Skip to content

Bronze

Common Alias:

Landing Zone, Ingestion Layer, Staging Layer

Goal:

The Bronze layer is where we land all the data from external source systems. The table structures in this layer correspond to the source system table structures "as-is," along with any additional metadata columns that capture the load date/time, process ID, etc.
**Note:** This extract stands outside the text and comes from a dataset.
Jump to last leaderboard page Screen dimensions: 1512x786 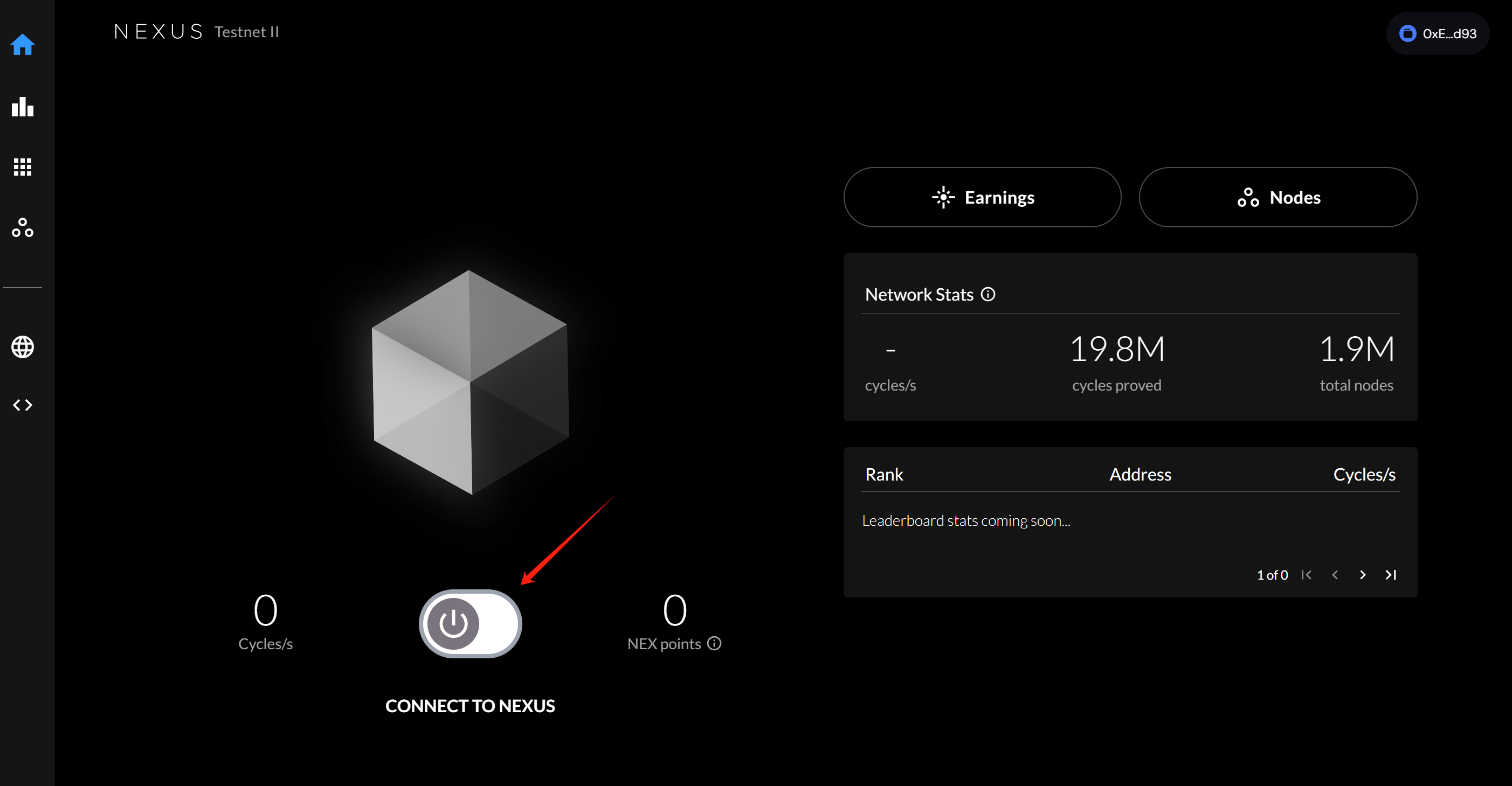pyautogui.click(x=1391, y=575)
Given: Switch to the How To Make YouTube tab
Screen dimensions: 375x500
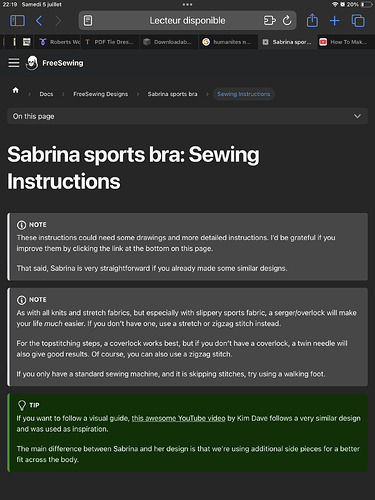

The focus in this layer is quick Change Data Capture and the ability to provide an historical archive of source (cold storage), data lineage, auditability, reprocessing if needed without rereading the data from the source system.

Mandatory metadata fields/columns to add:

  1. Load Timestamp with timezone
  2. Type of update(insert,update,delete for CDC)
  3. File Name(if applicable)

Example

from pyspark.sql.functions import current_timestamp,input_file_name
df.withColumns({"load_timestamp_utc": current_timestamp(), "input_filename": input_file_name()})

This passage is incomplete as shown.